
  2. There are more than 130 million men in the USA that will never have the power she wants. Never be CEO, congress, rich, famous etc.

    1. Larry Kummer, Editor

      Sven,

      There are over a hundred million men in the US who will never have the money that she has. Affluent white women playing the victim card is a bit much.

  3. I lost count. Are you sure it is only 145? ;)

    It is telling, IMO, that Cosby becomes a white totem because his shows were for whites. Strange that so much of the cast was black and were addressing problems associated with being black. The whole conversation is broad where that makes white men look bad, and in detail where white men look bad.

    I have tried to determine how one can determine how that a majority is automatically misusing disproportionate power in “massive structural realities” as claimed. “Persuasive systematic discrimination” is the claim, and I have to wonder how to measure it. My question is in what way as a white male do I share with this supposed group of men. Especially the way that she side steps the fundamental problem with the female support of Bill Clinton. By this, Justice is not just the nature of the crime, but when and how it occurred. Yet, later claims women do know the difference between different forms of coercion.

    This conversation makes the observation that many of the bad men are still rich, making money, doing well, etc. So now, Justice is to be done by the women rather than our system? I do not discount what the victims experienced. But why is this problem seen as part of the white men, and not with evidence, or jurisprudence problems or whatever. She equates the bad actions of individuals legitimizes violence of mobs against innocents. And disagrees with persons pointing this out.

    One of my rules for problem solving is that you correctly identify the problem. Pretty basic. As long as the conversation is skewed so badly, I doubt even Solomon could solve this. This is a complex problem since she, in her own words, covers such a broad massive structural reality. Yet offers simplistic solutions with inherrent contradictions, especially when she talks of Hollywood.

    An example is just arresting prostitues rather than including the johns. If Hollywood took to task those women who used the quid pro quo in their pusuit of fame as being the enablers that they call out so easily among men, then it may be possible to start addressing some of the most flagrant evils. But if it is an advantage to the take fame by quid pro quo, and then enhance your fame for talking about the horrors experienced, justice is not part of the deal.

    1. Larry Kummer, Editor

      John,

      The Myth of Male Power definitively debunked many key claims by feminists. But they ignore it, and journalists suppressed it. So we roll on, ignorant and increasingly dysfunctional. It’s America, home of the broken OODA loop.

## Source information
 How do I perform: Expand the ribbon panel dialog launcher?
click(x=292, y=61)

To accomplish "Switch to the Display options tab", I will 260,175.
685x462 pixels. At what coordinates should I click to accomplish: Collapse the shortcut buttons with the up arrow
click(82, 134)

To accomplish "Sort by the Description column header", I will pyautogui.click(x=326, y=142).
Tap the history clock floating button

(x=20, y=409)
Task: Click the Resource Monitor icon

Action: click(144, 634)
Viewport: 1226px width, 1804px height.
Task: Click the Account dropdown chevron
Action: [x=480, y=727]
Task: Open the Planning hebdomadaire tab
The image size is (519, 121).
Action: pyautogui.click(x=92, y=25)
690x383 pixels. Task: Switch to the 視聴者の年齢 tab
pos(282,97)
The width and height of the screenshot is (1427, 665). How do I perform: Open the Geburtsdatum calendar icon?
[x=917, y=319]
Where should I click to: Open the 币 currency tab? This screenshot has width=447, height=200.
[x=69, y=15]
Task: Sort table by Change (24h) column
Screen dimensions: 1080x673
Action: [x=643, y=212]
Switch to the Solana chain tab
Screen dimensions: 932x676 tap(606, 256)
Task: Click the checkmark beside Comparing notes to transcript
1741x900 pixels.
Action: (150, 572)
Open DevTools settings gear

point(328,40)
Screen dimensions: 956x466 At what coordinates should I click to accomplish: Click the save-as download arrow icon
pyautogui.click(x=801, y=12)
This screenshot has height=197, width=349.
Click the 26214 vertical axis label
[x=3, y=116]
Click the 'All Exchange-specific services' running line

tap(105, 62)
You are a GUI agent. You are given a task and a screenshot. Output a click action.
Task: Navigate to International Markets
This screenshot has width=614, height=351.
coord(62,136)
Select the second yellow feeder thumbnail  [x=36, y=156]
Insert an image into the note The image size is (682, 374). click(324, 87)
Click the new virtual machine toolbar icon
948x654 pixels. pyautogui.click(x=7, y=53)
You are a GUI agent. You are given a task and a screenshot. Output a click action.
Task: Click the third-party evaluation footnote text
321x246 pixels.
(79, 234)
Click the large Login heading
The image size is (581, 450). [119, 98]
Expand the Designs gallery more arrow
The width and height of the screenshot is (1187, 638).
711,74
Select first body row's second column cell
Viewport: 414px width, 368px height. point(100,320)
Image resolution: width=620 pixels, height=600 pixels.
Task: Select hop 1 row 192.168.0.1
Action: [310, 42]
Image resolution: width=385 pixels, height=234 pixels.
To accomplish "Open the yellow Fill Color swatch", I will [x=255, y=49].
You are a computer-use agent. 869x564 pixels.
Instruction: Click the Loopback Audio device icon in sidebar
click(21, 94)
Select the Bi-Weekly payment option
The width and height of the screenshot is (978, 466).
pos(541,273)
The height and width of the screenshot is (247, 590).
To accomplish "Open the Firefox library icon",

## Required tasks
a) Answer these questions about the comment thread above:
(i) How many men in the USA does the first comment say will never have the power she wants?
(ii) What does the commenter give as one of their rules for problem solving?
(iii) Which work does the editor say definitively debunked many key claims by feminists?
b) Copy part of the comment thread above. Begin at the words "There are over" and stop after "only 145? ;)".

## Expected outputs
a)
(i) More than 130 million.
(ii) That you correctly identify the problem.
(iii) The Myth of Male Power.

b)
There are over a hundred million men in the US who will never have the money that she has. Affluent white women playing the victim card is a bit much.

  3. I lost count. Are you sure it is only 145? ;)